The potential ‘Mrs. Doubtfire’ sequel is bringing out a surprising amount of emotions


Robin Williams (middle) and Sally Fields (right) in “Mrs. Doubtfire.” (Fox Home Entertainment)

People are always divided about old-school movie sequels or reinventing former TV series: And news that there’s a “Mrs. Doubtfire 2″ in development has stoked the flames as usual.

This time, it’s especially notable because there’s a star already speaking out about how much she doesn’t want to be involved. Mara Wilson, who played the adorable youngest daughter in the hit 1993 movie, went on a Twitter rant (that has since been deleted) about how sequels are often a terrible idea and she has absolutely zero interest in appearing in the second movie.

In a series of tweets that have apparently been deleted, Wilson, now 26, said: “For the record, no, I do not have anything to do with the Mrs. Doubtfire sequel, nor will I.” It was a few hours after the Hollywood Reporter broke the news that Fox 2000 is actively developing a sequel to “Mrs. Doubtfire,” the family-friendly comedy that raked in $219 million at the box office two decades ago. Original star Robin Williams and director Chris Columbus are both attached, while a script is also in the works. (Translation: There’s still a long way to go to see if this thing actually happens.)

Wilson continued: “I’ve been in some mediocre movies, but I’ve never been in a sequel. And I have no interest in being in one now.” And: “Sequels generally suck unless they were planned as part of a trilogy or series. I think Doubtfire ended where it needed to end.”
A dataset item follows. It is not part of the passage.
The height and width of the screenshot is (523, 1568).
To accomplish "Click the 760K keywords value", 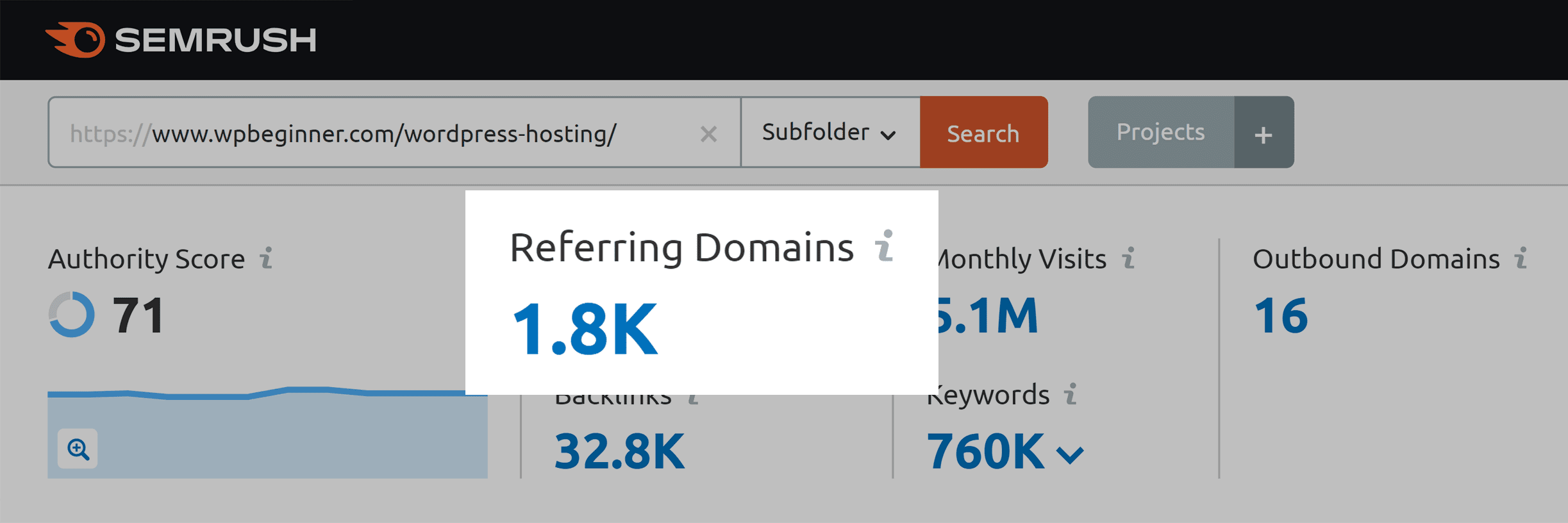I will click(986, 451).
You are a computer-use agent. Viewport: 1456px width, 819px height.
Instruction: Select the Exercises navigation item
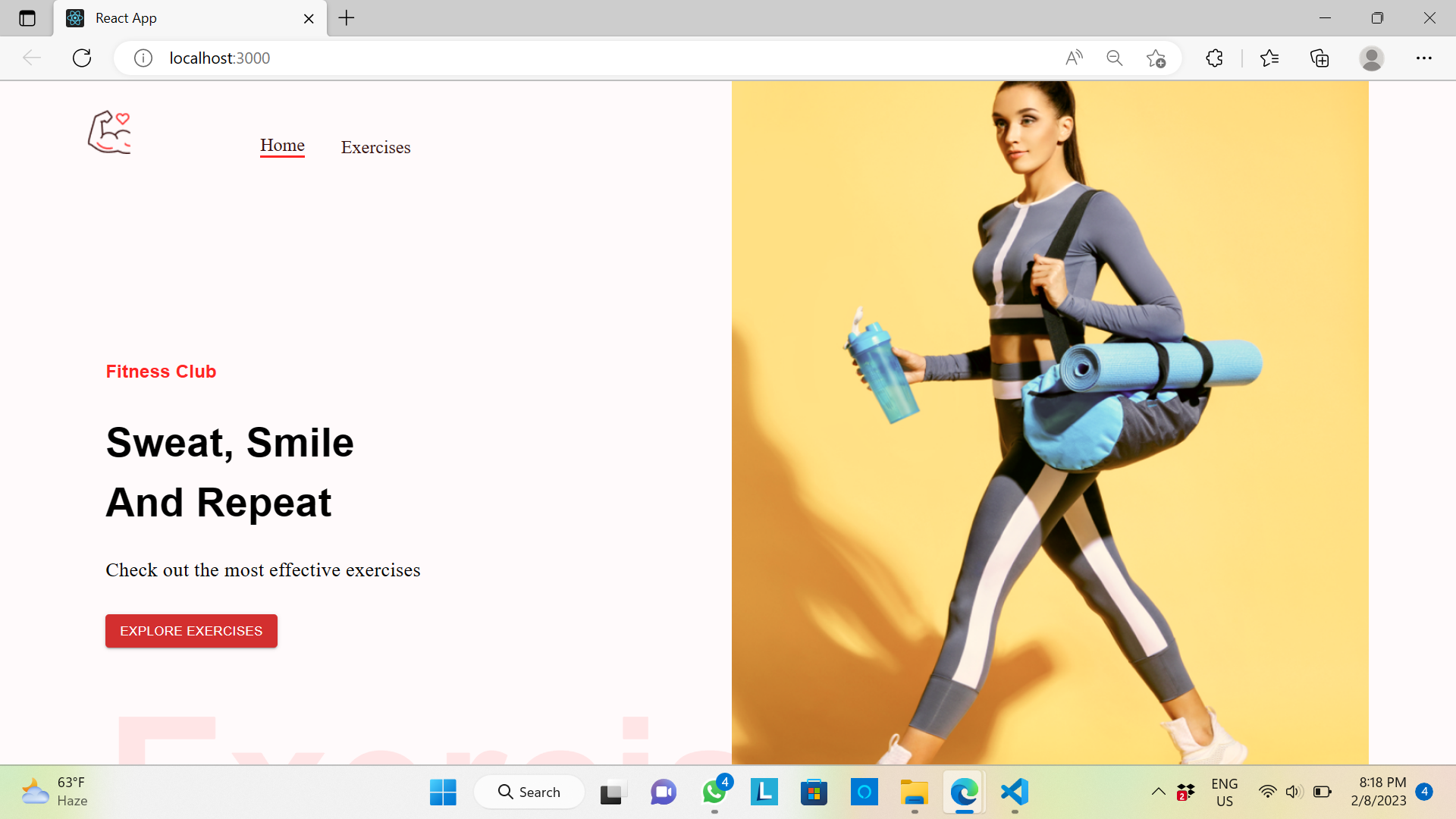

Perhaps taking a beat to reconsider trashing a franchise that made her famous, she added: “I’m glad I had the chance to be in it, and I’m proud of what we did, but I don’t see how we could do it again.” But then, in case we didn’t get the point the first time, she concluded, “There are many, many reasons I don’t want to be in Mrs. Doubtfire 2. But they haven’t even asked me (yet), so no need to worry.”

Then today, she chimed in again:

 

So while Wilson may have some sort of unidentified chip on her shoulder about the whole project, she does have a point, and isn’t the first actor to speak out about a rebooted project. Just recently, Angela Lansbury told the AP that she wasn’t thrilled about the idea of NBC bringing “Murder, She Wrote” back to the small screen. (Luckily for her, NBC scrapped the project.)

In any case, the film is only its very early stages. But the intense reaction from fans and Wilson herself probably tells the studio everything they need to do know about buzz for the project — and is likely only encouraging it to go forward.